Food for thought as discussed on May 18, 2023, an article posted in The Australian Insurance Council: Banning paying a ransom to cyber hackers is counter-productive where Andrew Hall, the Chief Executive of the Insurance Council of Australia (ICA), stated that “attempts to ban businesses from paying ransoms for cyber attacks risks eroding trust and relationships with government.”
The premise of this comment comes from the recent Australian Federal Budget announcement of AUD $23.4 million in funding for a program designed to uplift cyber security for 50,000 small businesses with a cyber warden program. The details of this program are yet to be finalized. Mr. Hall encourages more consultation between the government and the small business community.
In relation to the proposed ban on paying ransoms for cyber attacks, Mr Hall brings up a valid point that the “decision for a business to pay or not pay a ransom is a decision for the business.” If a ban on paying ransoms was to come into effect, there is a high chance that businesses would decide to pay to keep their business running despite the potential fallout.
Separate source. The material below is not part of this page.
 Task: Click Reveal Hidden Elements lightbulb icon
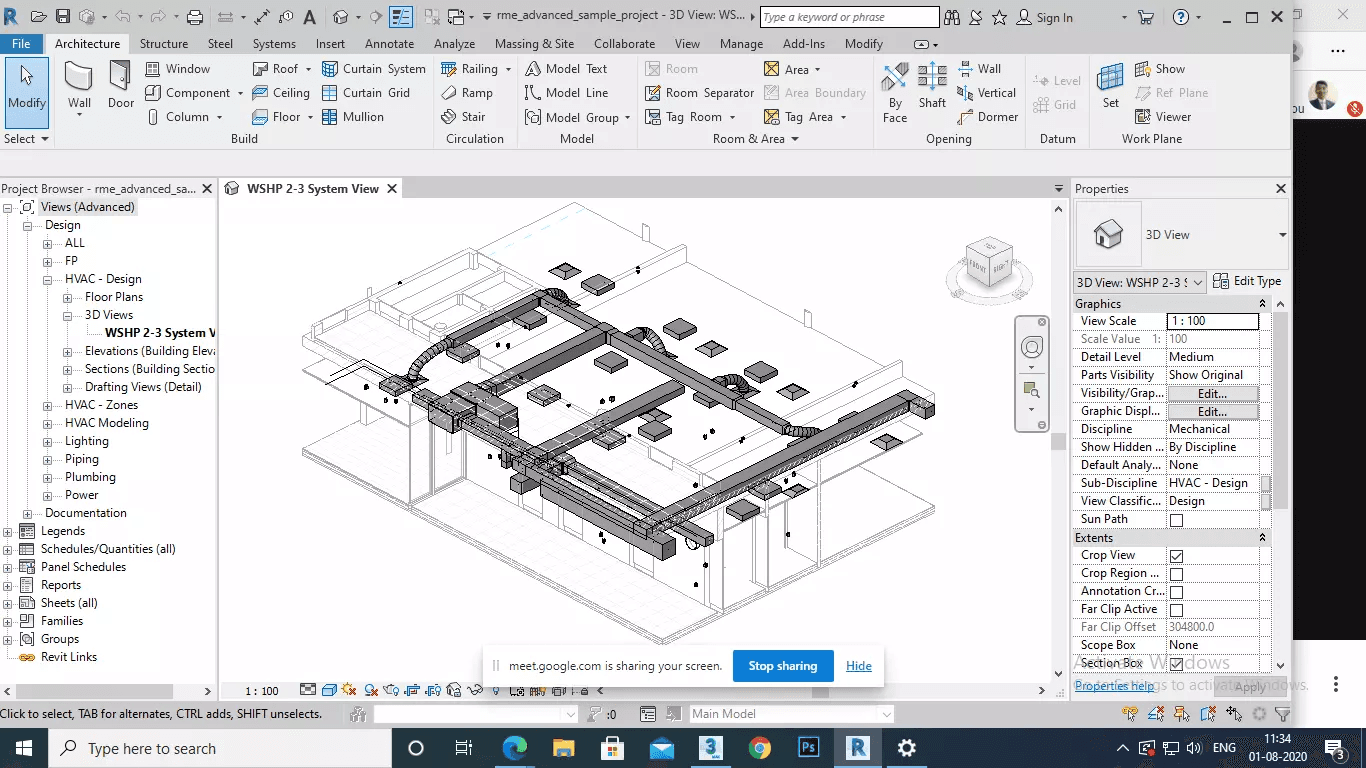[495, 690]
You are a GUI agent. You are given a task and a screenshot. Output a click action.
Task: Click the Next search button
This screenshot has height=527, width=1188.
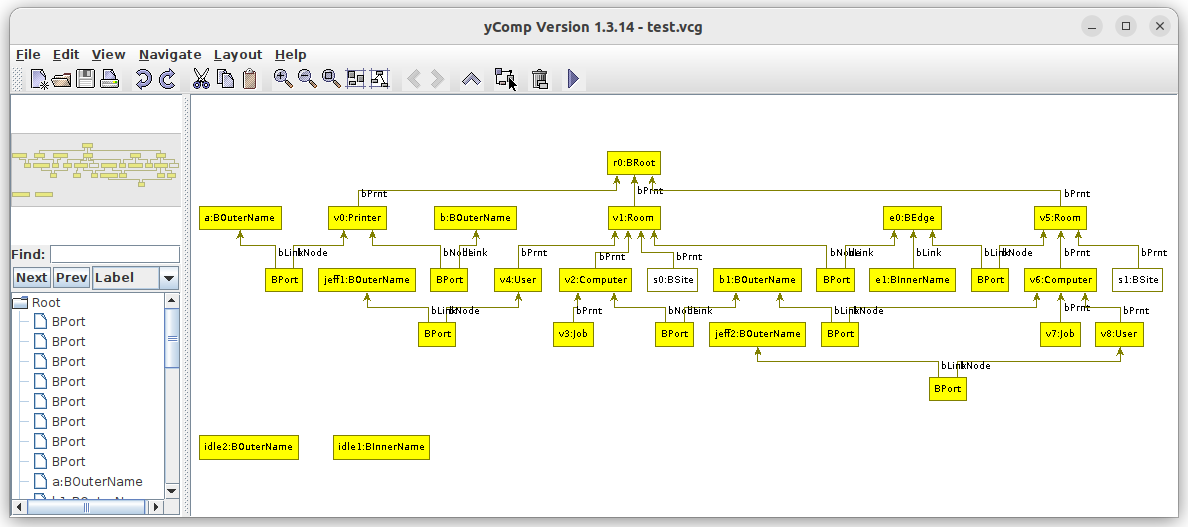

The steady nature of ransomware attacks is a reminder that no company is immune. As the threat landscape continues to evolve, it is more important than ever for Australian businesses to cultivate a security culture. This means having a comprehensive security strategy and focusing on preventative measures to reduce the risk of human error and investing in security technologies.
We can’t (yet) stop ransomware. What we can do is limit the effectiveness and frequency of ransomware by increasing basic cyber awareness.
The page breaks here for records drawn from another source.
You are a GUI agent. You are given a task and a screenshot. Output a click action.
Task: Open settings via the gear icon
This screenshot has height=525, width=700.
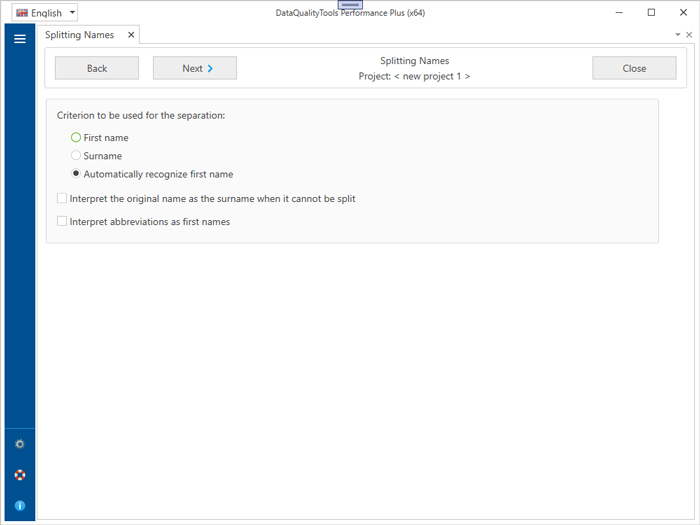(19, 444)
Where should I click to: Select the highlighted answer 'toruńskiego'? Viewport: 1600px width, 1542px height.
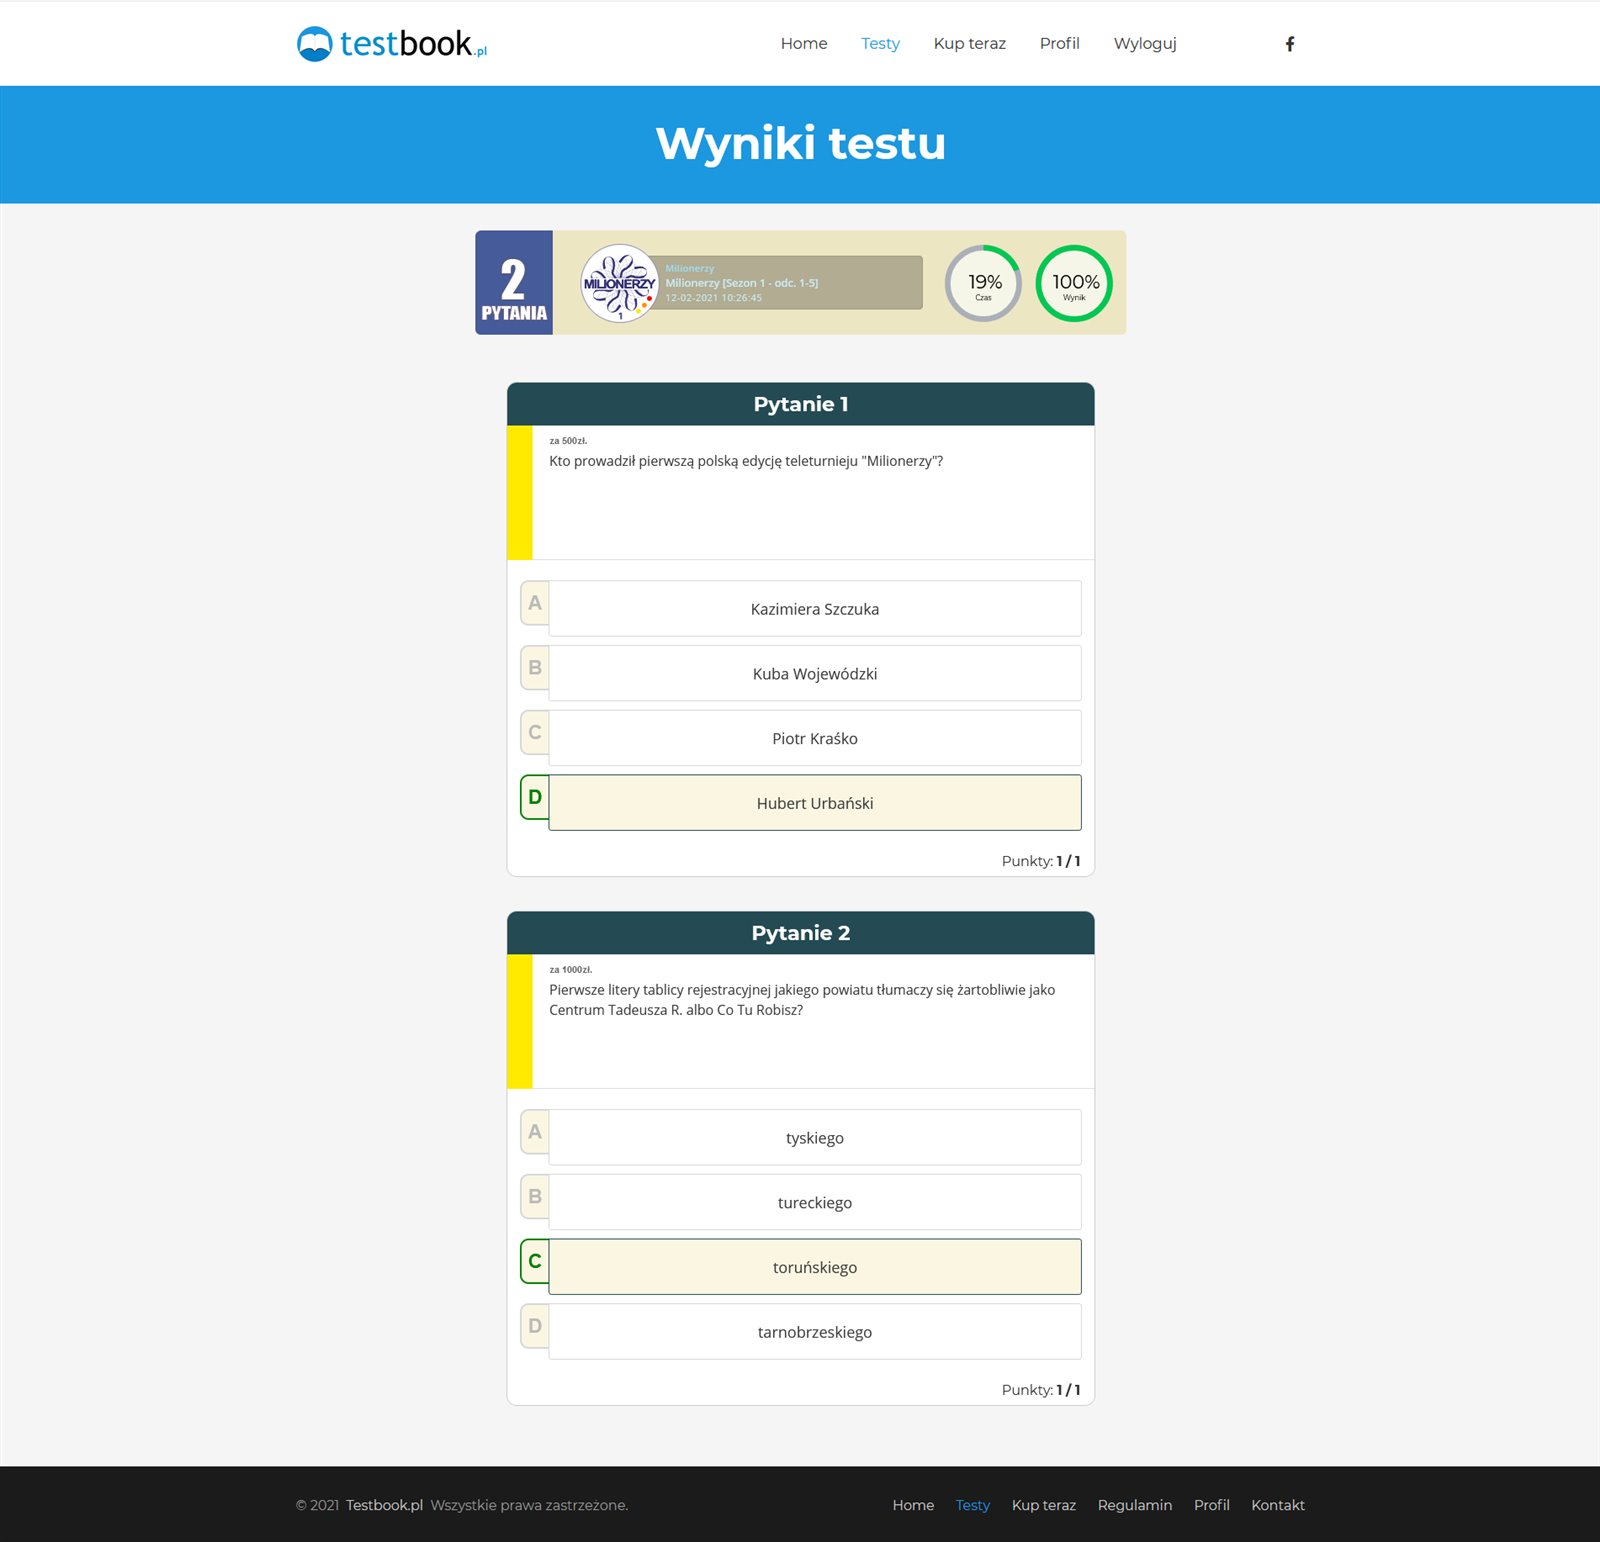pos(814,1267)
There are several things that Australian businesses can do to increase their basic cyber hygiene and cultivate a security culture. These include:
- Implement ongoing, relevant, and engaging employee education on security best practices.
- Provide an opportunity for employees to test their knowledge with simulated social engineering activities, e.g., simulated phishing programs.
- Create relevant cyber security policies that specify the desired guidelines, expectations, actions, attitudes, and behaviors aligned with security.